Transversal: A line that intersects a set of lines (may or may not be parallel).

Angle Bisector: A ray that divides an angle into two congruent angles, each with a measure equal to exactly half of the original angle.

## Triangle Proportionality

Recall that every triangle has three midsegments.

• Midsegment Theorem: The midsegment of a triangle is parallel to one side of a triangle and divides the other two sides in half.

The midsegment divides the other two sides of the triangle proportionally.

• The ratio for the triangle below is a : a or b : b, which both simplify to a ratio of 1:1.
• Creates two similar triangles

The Midsegment Theorem is a special case of the Triangle Proportionality Theorem.

Triangle Proportionality Theorem: If a line parallel to one side of a triangle intersects the other two sides, then it divides those sides into proportional segments.

• If $$\overline{XY} || \overline{DF}$$, then $$\frac{EX}{XD} = \frac{EY}{YF}$$

The converse is also true.

Converse of the Triangle Proportionality Theorem: If a line divides two sides of a triangle proportionally, then it is parallel to the third side.

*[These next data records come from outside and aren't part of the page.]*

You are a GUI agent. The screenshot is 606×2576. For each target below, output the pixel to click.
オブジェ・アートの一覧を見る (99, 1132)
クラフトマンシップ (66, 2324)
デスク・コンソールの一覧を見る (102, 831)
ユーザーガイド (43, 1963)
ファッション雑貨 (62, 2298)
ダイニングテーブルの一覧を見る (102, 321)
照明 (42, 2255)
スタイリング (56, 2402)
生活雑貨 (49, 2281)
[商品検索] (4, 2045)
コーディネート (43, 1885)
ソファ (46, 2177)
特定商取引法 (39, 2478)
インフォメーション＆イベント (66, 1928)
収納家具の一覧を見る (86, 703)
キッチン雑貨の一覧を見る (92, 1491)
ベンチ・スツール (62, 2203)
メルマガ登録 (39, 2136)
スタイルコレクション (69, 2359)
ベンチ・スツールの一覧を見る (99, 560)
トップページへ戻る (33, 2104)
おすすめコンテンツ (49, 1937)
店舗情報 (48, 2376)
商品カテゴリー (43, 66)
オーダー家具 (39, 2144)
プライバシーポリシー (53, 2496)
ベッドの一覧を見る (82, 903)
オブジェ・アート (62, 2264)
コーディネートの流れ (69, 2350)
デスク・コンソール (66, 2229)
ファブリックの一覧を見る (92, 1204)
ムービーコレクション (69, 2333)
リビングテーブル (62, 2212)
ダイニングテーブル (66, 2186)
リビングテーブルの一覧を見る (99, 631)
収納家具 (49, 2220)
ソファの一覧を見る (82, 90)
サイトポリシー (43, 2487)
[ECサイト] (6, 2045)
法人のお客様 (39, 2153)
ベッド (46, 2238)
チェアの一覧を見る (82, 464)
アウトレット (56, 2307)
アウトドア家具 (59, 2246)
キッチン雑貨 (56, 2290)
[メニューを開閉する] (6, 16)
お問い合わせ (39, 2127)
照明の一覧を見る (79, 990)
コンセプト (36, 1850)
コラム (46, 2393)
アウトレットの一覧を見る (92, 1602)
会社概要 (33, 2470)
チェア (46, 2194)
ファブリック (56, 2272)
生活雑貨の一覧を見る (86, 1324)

## Parallel Lines and Transversals

Theorem: If two transversals intersect the same set of parallel lines, then the parallel lines divide the transversals into proportional segments.

• $$\frac{AB}{BC}$$ = $$\frac{DE}{EF}$$

This theorem can be expanded to any number of parallel lines and any number of transverals.

• All the corresponding segments of the transversals are proportional.

## Angle Bisector

Theorem: If a ray bisects an angle of a triangle, then it divides the opposite side into segments that are proportional to the lengths of the other two sides.

• $$\overrightarrow{AC}$$ bisects $$\angle BAD$$ so that $$\angle BAC \cong CAD$$, so $$\frac{BC}{CD}$$ =  $$\frac{AB}{AD}$$.